1200 is good, more aggressive cutters can really harm your embossing in a VERY short time......


----------



## andy volkerts (Sep 3, 2013)

also Gunth answered your other problems very well, I can only add this, practice ,practice on junk bottles until you get your system down.


----------



## hemihampton (Sep 4, 2013)

Buys stopples, use thicker shorter copper. Use 1500 Aluminum oxide. Good Luck.  LEON.


----------



## slplsinbstn (Sep 27, 2013)

Hi gang:
 I was reading this post and watched the video. My question is, what is a "cleaning compound" where do you get it and what does it cost.

 I also noticed his copper pellets were black. I assume this was from constant use. My other question is. How do you cut old copper wire??
 Thanks
    Jeff


----------



## chosi (Sep 29, 2013)

> My question is, what is a "cleaning compound" where do you get it and what does it cost.

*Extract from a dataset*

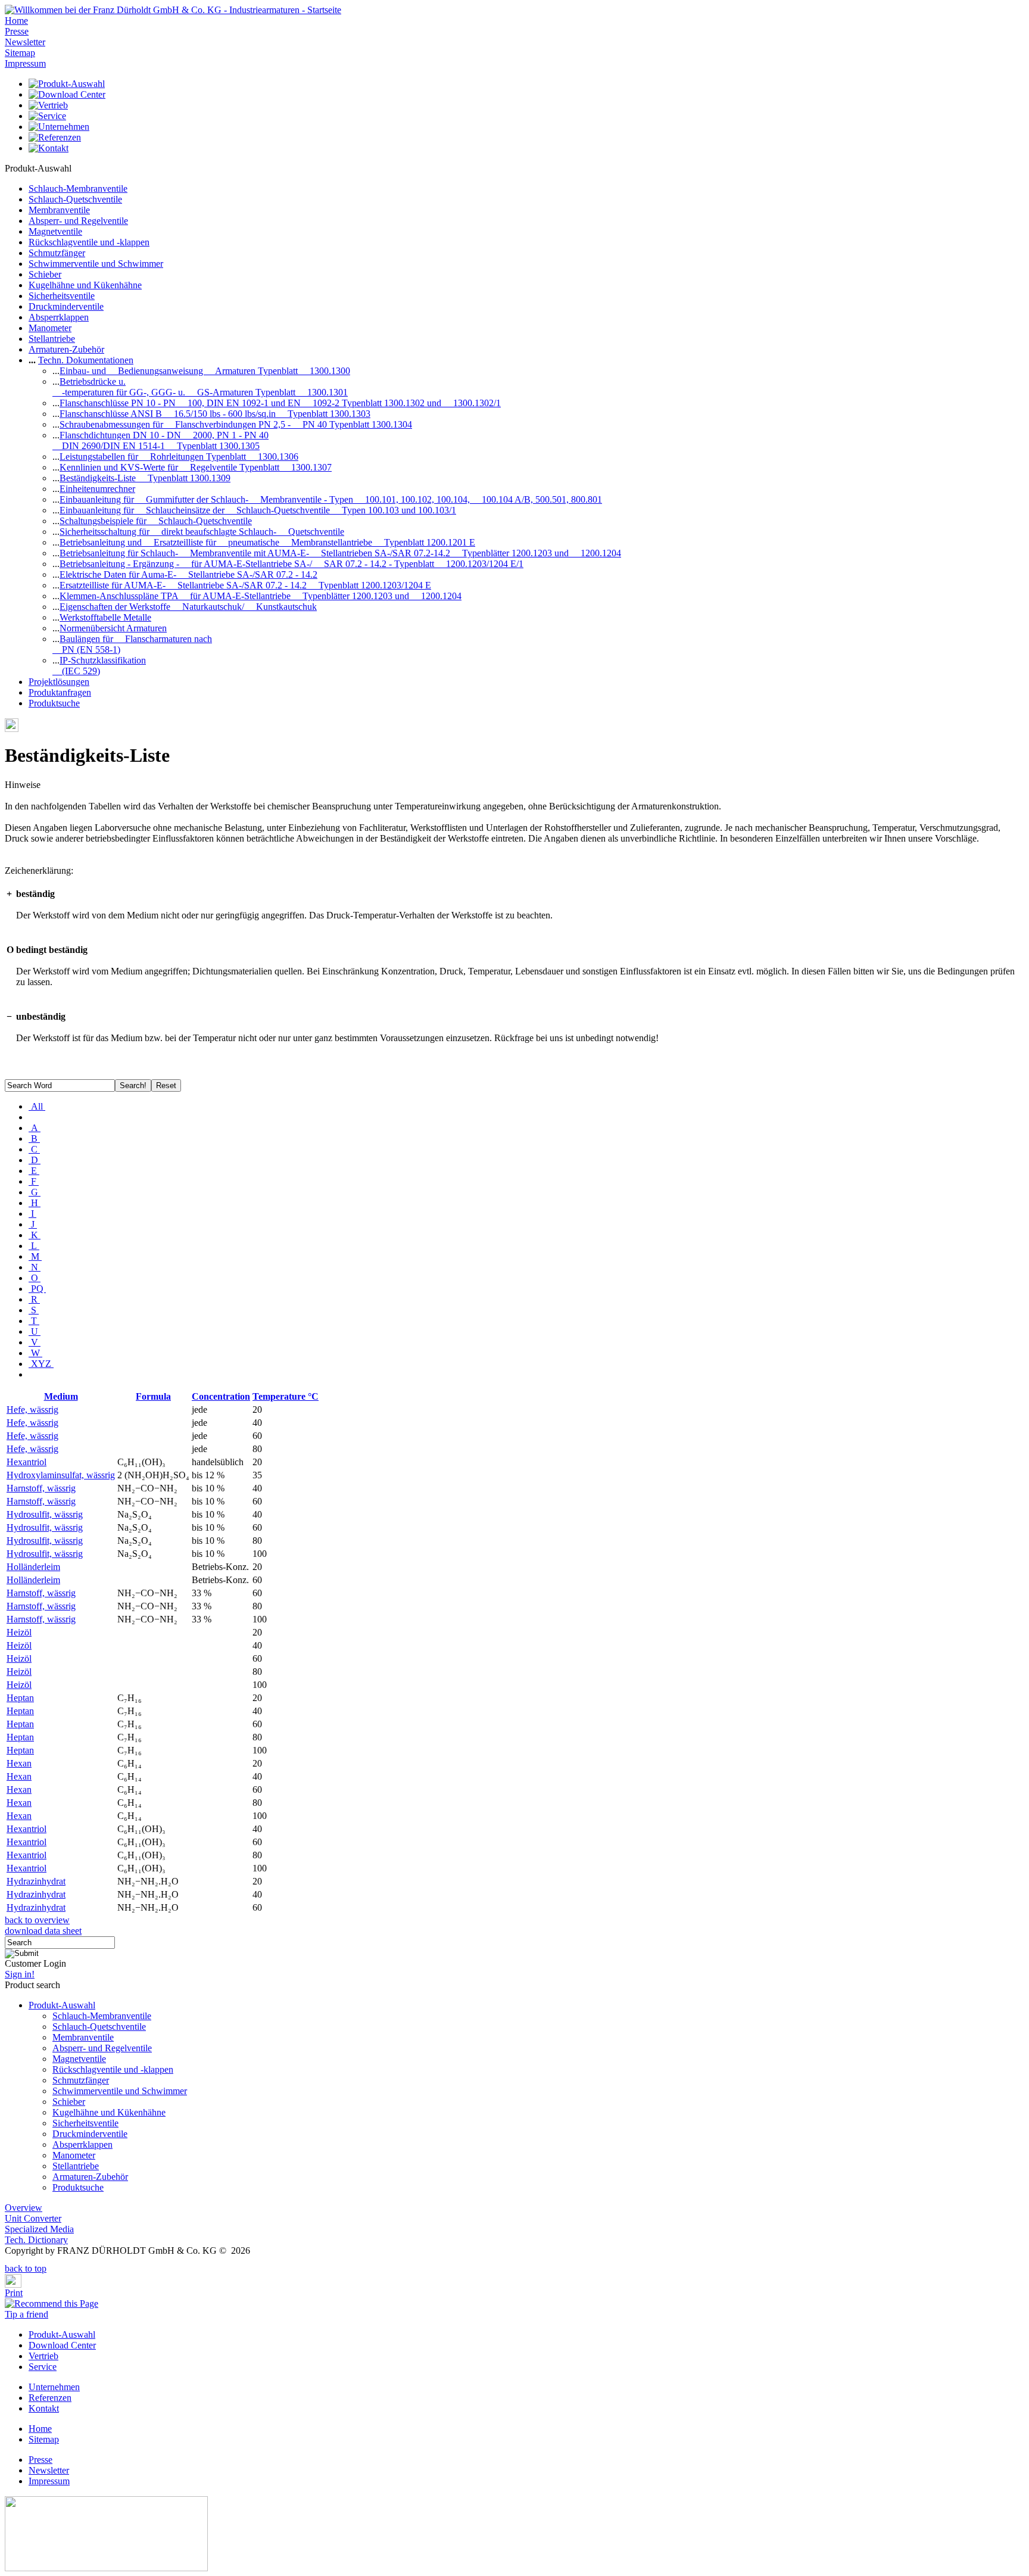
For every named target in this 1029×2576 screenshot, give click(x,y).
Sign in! (20, 1974)
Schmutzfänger (57, 253)
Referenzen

 The cleaning compounds I use are:
 Coarse:   1200 Grit Silicon Carbide
 Medium: 1500 Grit Silicon Carbide
 Fine:       Aluminum Oxide
 Others exist, such as 600 Grit (which is so coarse it can remove embossing, so I would never use that for the outside of a bottle).  You can mix cleaning compounds, which is something I recently started doing.

 I usually get them from the Jar Doctor, or just search for them on eBay.  I think they're the same compounds used by rock tumblers.
 Last time I bought a pound, it cost about $20.  A pound usually lasts for very roughly 100 tumbles.


----------